**Task prompt**
The records below are to be duplicated exactly as they appear.

Collected data entries:
★ ★ ★ ★ ★

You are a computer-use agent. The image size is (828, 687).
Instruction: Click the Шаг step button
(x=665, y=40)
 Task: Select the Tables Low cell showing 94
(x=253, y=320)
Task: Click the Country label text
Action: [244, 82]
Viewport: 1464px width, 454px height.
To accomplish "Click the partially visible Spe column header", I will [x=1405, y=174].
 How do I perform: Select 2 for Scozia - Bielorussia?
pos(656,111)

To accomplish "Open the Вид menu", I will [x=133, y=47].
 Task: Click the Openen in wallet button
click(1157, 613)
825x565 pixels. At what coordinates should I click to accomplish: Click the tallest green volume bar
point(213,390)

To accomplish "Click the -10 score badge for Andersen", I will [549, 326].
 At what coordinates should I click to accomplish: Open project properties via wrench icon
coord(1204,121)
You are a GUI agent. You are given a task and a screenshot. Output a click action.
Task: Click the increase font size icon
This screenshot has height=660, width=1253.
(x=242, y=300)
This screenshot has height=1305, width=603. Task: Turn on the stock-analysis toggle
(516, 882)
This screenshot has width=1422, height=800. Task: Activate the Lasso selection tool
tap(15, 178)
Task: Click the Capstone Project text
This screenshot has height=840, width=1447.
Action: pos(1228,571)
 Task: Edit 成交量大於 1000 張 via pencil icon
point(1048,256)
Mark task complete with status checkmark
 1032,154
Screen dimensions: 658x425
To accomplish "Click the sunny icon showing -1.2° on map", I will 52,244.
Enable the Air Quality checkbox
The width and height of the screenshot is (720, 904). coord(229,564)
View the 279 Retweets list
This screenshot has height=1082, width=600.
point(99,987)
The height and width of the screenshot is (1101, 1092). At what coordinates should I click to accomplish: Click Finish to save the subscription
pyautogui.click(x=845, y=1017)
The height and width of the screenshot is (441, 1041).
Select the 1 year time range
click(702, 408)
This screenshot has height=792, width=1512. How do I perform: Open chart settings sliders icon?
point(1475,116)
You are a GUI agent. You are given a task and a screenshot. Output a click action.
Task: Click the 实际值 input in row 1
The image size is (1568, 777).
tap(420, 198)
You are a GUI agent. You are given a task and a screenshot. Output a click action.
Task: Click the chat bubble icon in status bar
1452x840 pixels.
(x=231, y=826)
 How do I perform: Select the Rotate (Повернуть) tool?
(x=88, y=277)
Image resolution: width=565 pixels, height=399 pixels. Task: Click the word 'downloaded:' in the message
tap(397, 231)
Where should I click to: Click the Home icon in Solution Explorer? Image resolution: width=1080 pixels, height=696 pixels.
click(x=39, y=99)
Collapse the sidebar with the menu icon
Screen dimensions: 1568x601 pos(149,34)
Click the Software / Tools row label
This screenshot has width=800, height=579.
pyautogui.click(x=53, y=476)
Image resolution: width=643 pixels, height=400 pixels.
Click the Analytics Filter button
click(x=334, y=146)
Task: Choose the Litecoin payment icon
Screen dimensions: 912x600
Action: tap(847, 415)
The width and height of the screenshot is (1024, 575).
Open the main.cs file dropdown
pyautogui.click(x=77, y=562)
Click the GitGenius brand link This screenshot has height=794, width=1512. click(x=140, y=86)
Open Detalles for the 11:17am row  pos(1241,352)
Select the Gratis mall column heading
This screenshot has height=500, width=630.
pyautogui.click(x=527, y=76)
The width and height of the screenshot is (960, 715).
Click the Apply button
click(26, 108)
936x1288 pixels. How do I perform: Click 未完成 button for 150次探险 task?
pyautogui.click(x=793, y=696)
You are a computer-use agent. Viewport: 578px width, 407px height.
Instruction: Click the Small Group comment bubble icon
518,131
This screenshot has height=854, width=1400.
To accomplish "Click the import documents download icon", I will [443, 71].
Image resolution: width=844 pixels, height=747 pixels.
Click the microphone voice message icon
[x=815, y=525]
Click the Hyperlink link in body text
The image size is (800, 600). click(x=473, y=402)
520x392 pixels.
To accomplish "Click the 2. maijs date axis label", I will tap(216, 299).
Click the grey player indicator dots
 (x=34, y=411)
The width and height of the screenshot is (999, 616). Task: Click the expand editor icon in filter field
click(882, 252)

★ ★ ★ ★ ★

**Problem solution**
You are a computer-use agent. The image size is (828, 687).
Instruction: Click the Шаг step button
(x=665, y=40)
 Task: Select the Tables Low cell showing 94
(x=253, y=320)
Task: Click the Country label text
Action: [244, 82]
Viewport: 1464px width, 454px height.
To accomplish "Click the partially visible Spe column header", I will [x=1405, y=174].
 How do I perform: Select 2 for Scozia - Bielorussia?
pos(656,111)

To accomplish "Open the Вид menu", I will [x=133, y=47].
 Task: Click the Openen in wallet button
click(1157, 613)
825x565 pixels. At what coordinates should I click to accomplish: Click the tallest green volume bar
point(213,390)

To accomplish "Click the -10 score badge for Andersen", I will [549, 326].
 At what coordinates should I click to accomplish: Open project properties via wrench icon
coord(1204,121)
You are a GUI agent. You are given a task and a screenshot. Output a click action.
Task: Click the increase font size icon
This screenshot has height=660, width=1253.
(x=242, y=300)
This screenshot has height=1305, width=603. Task: Turn on the stock-analysis toggle
(516, 882)
This screenshot has width=1422, height=800. Task: Activate the Lasso selection tool
tap(15, 178)
Task: Click the Capstone Project text
This screenshot has height=840, width=1447.
Action: pos(1228,571)
 Task: Edit 成交量大於 1000 張 via pencil icon
point(1048,256)
Mark task complete with status checkmark
 1032,154
Screen dimensions: 658x425
To accomplish "Click the sunny icon showing -1.2° on map", I will 52,244.
Enable the Air Quality checkbox
The width and height of the screenshot is (720, 904). coord(229,564)
View the 279 Retweets list
This screenshot has height=1082, width=600.
point(99,987)
The height and width of the screenshot is (1101, 1092). At what coordinates should I click to accomplish: Click Finish to save the subscription
pyautogui.click(x=845, y=1017)
The height and width of the screenshot is (441, 1041).
Select the 1 year time range
click(702, 408)
This screenshot has height=792, width=1512. How do I perform: Open chart settings sliders icon?
point(1475,116)
You are a GUI agent. You are given a task and a screenshot. Output a click action.
Task: Click the 实际值 input in row 1
The image size is (1568, 777).
tap(420, 198)
You are a GUI agent. You are given a task and a screenshot. Output a click action.
Task: Click the chat bubble icon in status bar
1452x840 pixels.
(x=231, y=826)
 How do I perform: Select the Rotate (Повернуть) tool?
(x=88, y=277)
Image resolution: width=565 pixels, height=399 pixels. Task: Click the word 'downloaded:' in the message
tap(397, 231)
Where should I click to: Click the Home icon in Solution Explorer? Image resolution: width=1080 pixels, height=696 pixels.
click(x=39, y=99)
Collapse the sidebar with the menu icon
Screen dimensions: 1568x601 pos(149,34)
Click the Software / Tools row label
This screenshot has width=800, height=579.
pyautogui.click(x=53, y=476)
Image resolution: width=643 pixels, height=400 pixels.
Click the Analytics Filter button
click(x=334, y=146)
Task: Choose the Litecoin payment icon
Screen dimensions: 912x600
Action: tap(847, 415)
The width and height of the screenshot is (1024, 575).
Open the main.cs file dropdown
pyautogui.click(x=77, y=562)
Click the GitGenius brand link This screenshot has height=794, width=1512. click(x=140, y=86)
Open Detalles for the 11:17am row  pos(1241,352)
Select the Gratis mall column heading
This screenshot has height=500, width=630.
pyautogui.click(x=527, y=76)
The width and height of the screenshot is (960, 715).
Click the Apply button
click(26, 108)
936x1288 pixels. How do I perform: Click 未完成 button for 150次探险 task?
pyautogui.click(x=793, y=696)
You are a computer-use agent. Viewport: 578px width, 407px height.
Instruction: Click the Small Group comment bubble icon
518,131
This screenshot has height=854, width=1400.
To accomplish "Click the import documents download icon", I will [443, 71].
Image resolution: width=844 pixels, height=747 pixels.
Click the microphone voice message icon
[x=815, y=525]
Click the Hyperlink link in body text
The image size is (800, 600). click(x=473, y=402)
520x392 pixels.
To accomplish "Click the 2. maijs date axis label", I will tap(216, 299).
Click the grey player indicator dots
 (x=34, y=411)
The width and height of the screenshot is (999, 616). Task: Click the expand editor icon in filter field
click(882, 252)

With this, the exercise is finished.